Dari penjelasan tersebut dapat disumpulkan bahwa pengertian pasar secara luas adalah sarana bertemunya penjual dan pembeli, baik secara langsung maupun tidak langsung untuk melakukan jual beli ataupun proses terjadinya interaksi antara penjual dan pembeli untuk mencapai sebuah kesepakatan harga dan jumlah barang atau jasa yang diperjual-belikan.

Terdapat unsur penting yang harus dipenuhi dalam membentuk suatu pasar, yaitu adanya barang yang diperjualbelikan meskipun barang tersebut hanya berupa sampel (contoh), adanya penjual dan pembeli meskipun tidak bertemu secara langsung, adanya kesepakatan antara penjual dan pembeli, dan terakhir adanya media komunikasi antara penjual dan pembeli.

Pada awalnya pasar terbentuk dalam tingkat lokal, seiring dengan perkembangan peradaban pertukaran barang semakin meningkat, dan lambat laun pasar menjadi sangat luas.
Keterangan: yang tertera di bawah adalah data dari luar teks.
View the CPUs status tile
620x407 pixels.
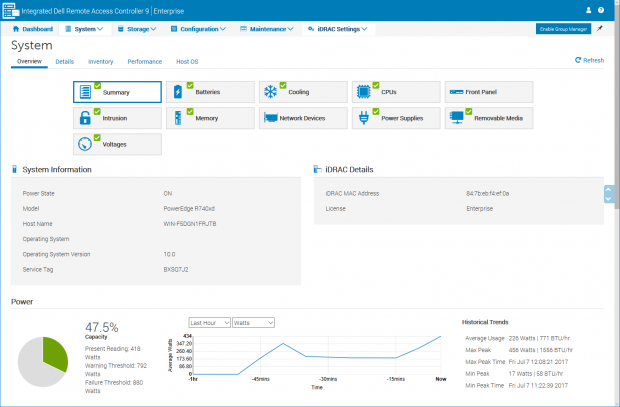396,91
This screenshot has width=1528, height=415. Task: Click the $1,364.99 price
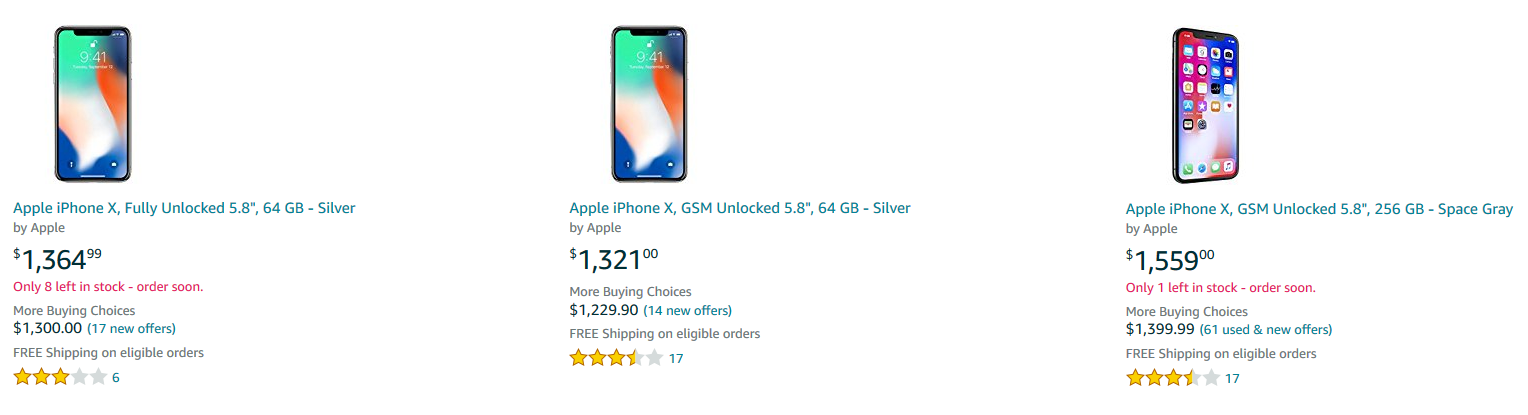point(58,260)
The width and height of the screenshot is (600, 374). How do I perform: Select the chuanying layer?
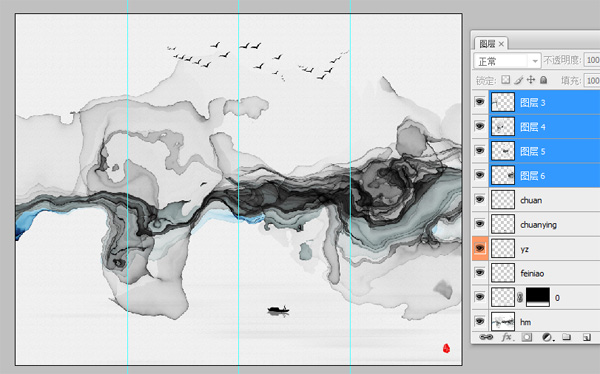(x=544, y=224)
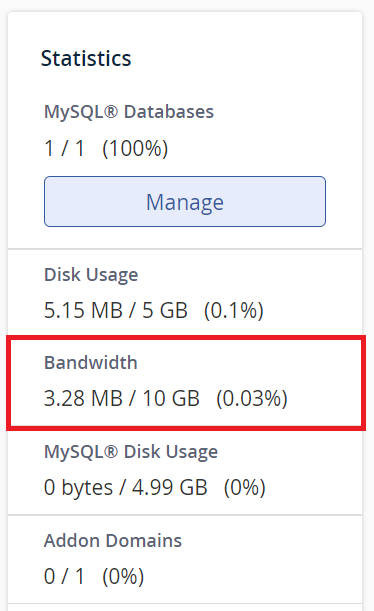Select the Statistics panel heading
The height and width of the screenshot is (611, 374).
86,58
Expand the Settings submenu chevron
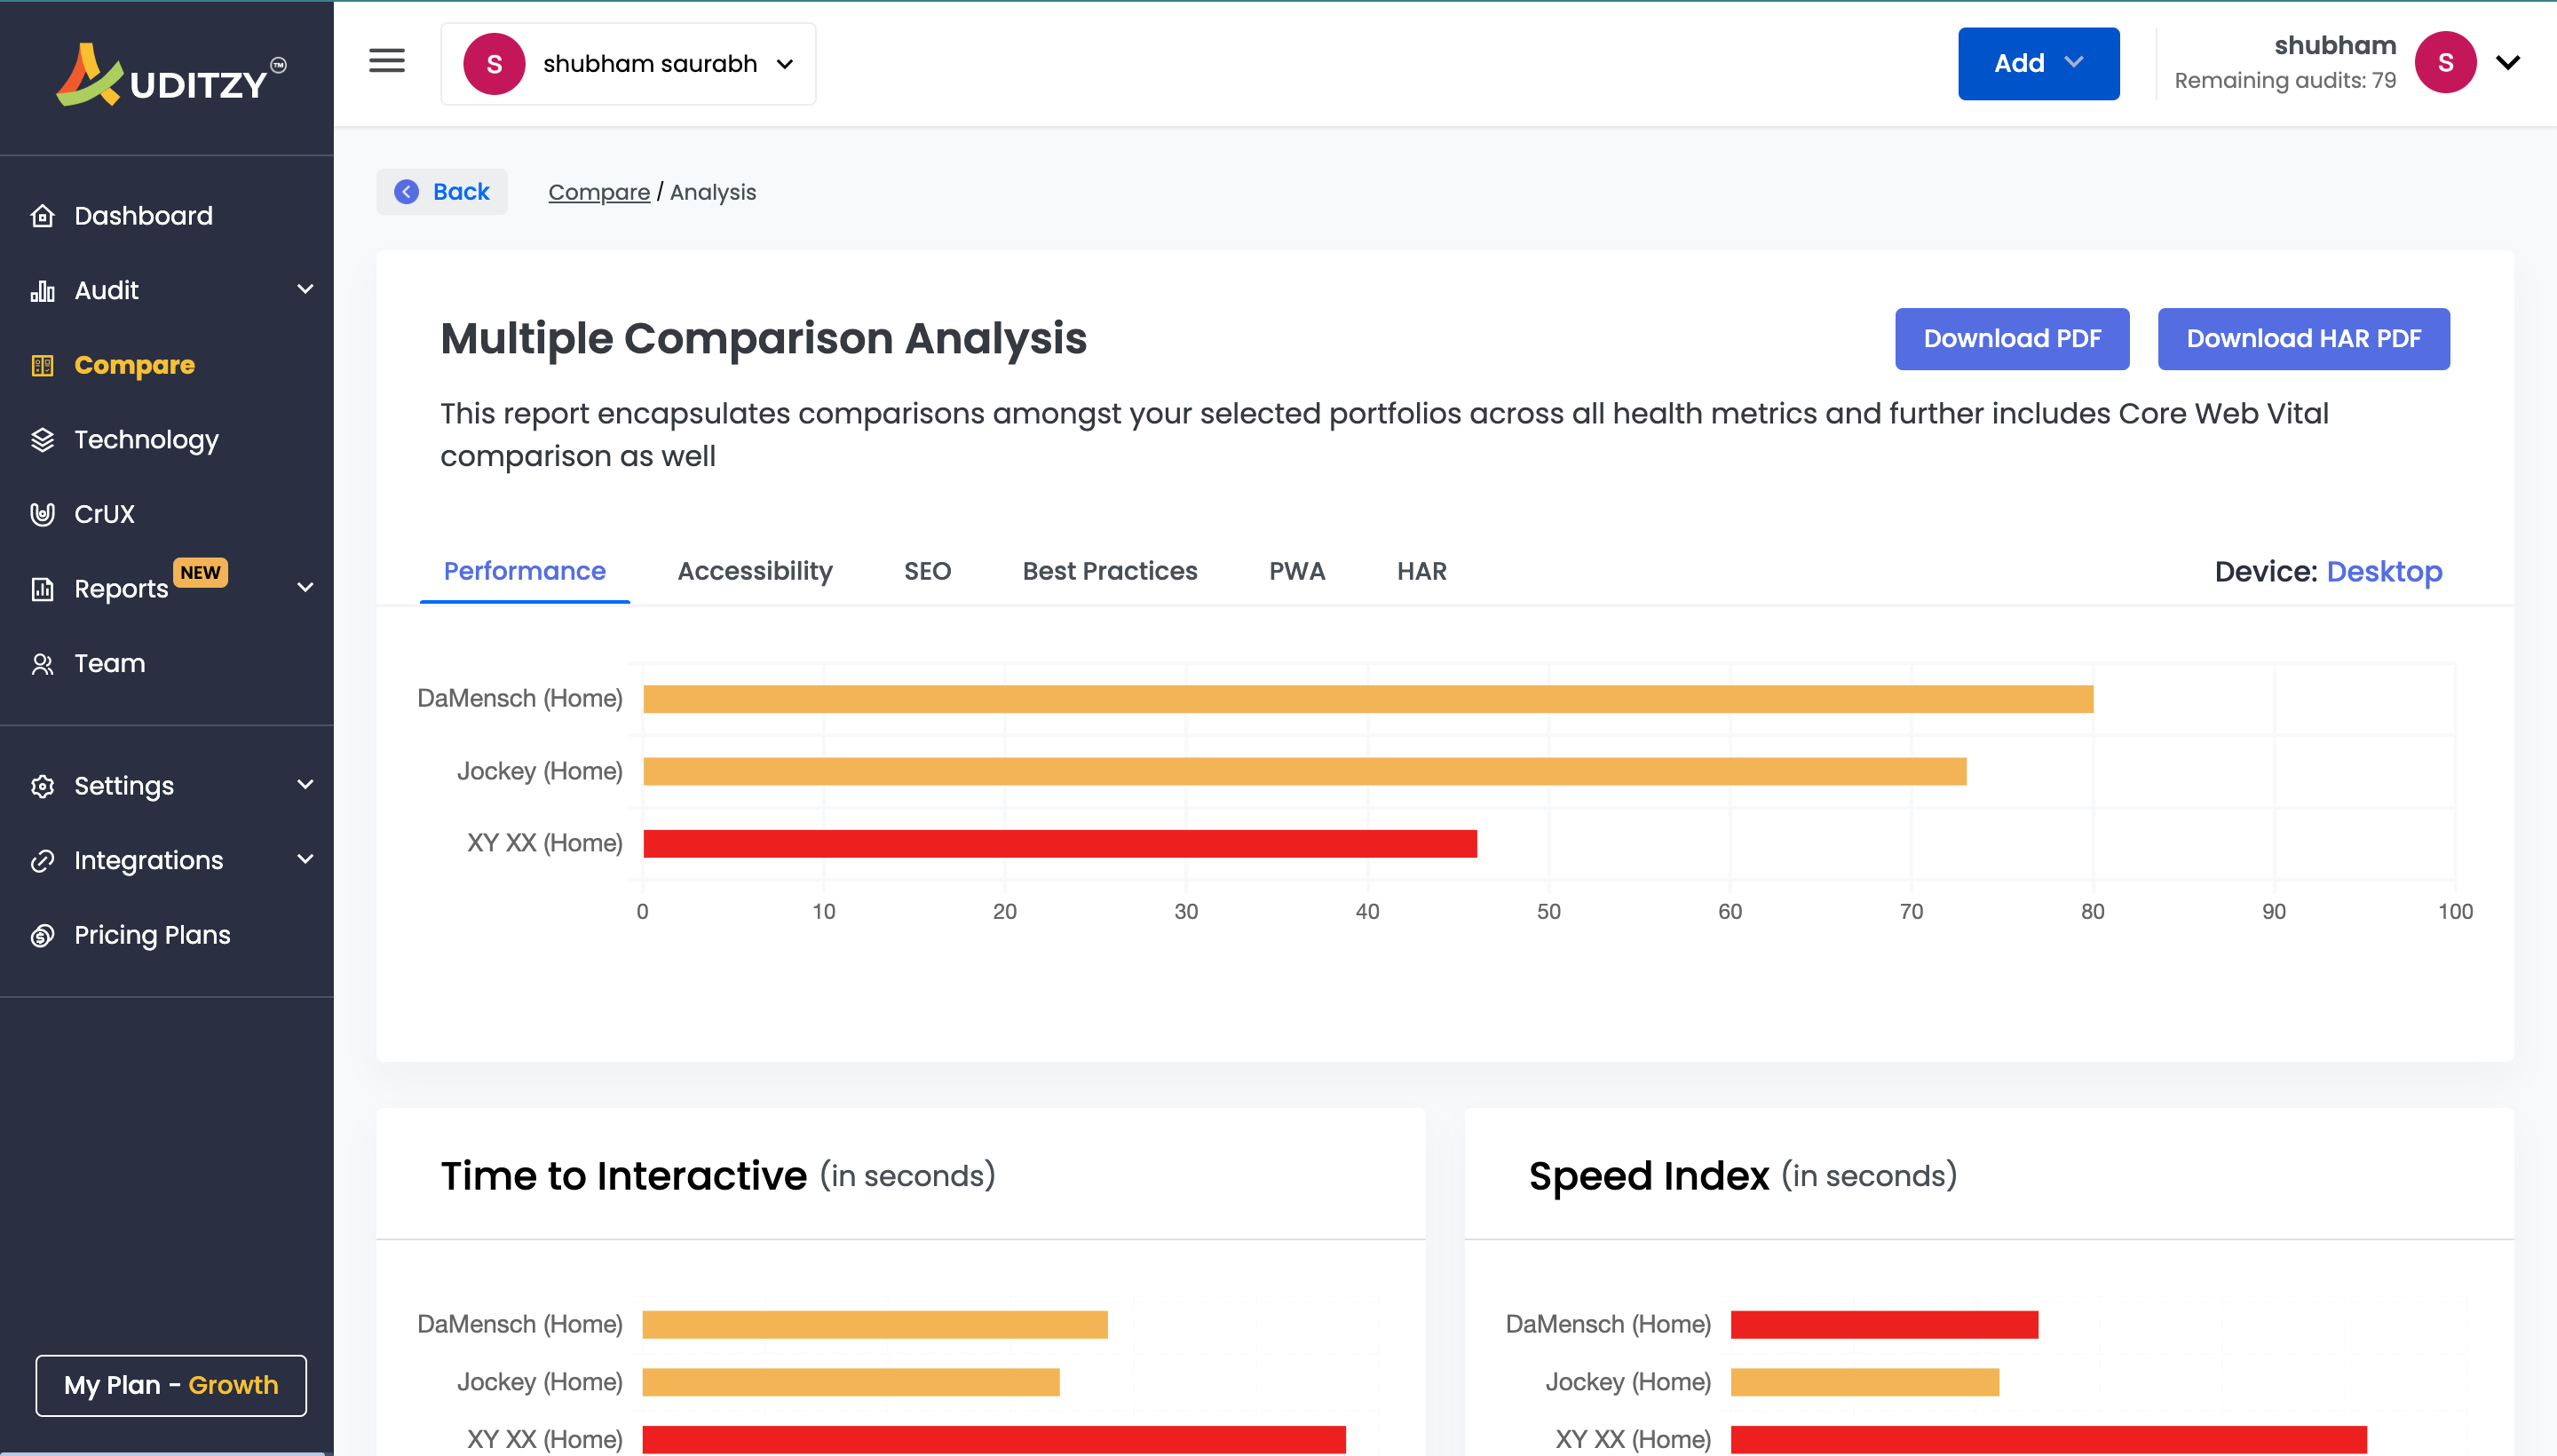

Dimasa lalu pasar hanya ada pada tingkat desa, kecamatan, namun sekarang pasar ada padan tingkat kota/kabupaten, propinsi, nasional, dan bahkan tingkat internasional. Hal ini dikarenakan meningkatnya ilmu pengetahuan dan teknologi, semakin beragam dan banyak jumlah barang yang diperjualbelikan, dan semakin majunya berbagai macam alat transportasi. Dan dengan diberlakukanya perdagangan bebas antara negara-negara di dunia maka barang komoditas semakin bertambah, baik itu dari segi kuantitas maupun dari segi kualitas.

Pengertian Pasar, Fungsi Pasar, dan Macam-Macam Pasar

A.  Fungsi Pasar

Lebih lanjut pasar memiliki beberapa fungsi, dalam hal ini fungsi pasar antara lain yaitu:

1)   Fungsi Distribusi

Pasar memiliki fungsi distribusi dimana pasar ini berfungsi memperlancar distribusi barang dari produsen ke konsumen. Melalui transaksi jual-beli di pasar, produsen bisa memasarkan barangnya baik itu secara langsung maupun tidak langsung (melalui perantara). Melalui pasar konsumen bisa mendapatkan barang yang mereka inginkan secara mudah dan juga cepat. Lancarnya distribusi barang dan jasa dari produsen ke konsumen menunjukkan berfungsinya pasar secara baik.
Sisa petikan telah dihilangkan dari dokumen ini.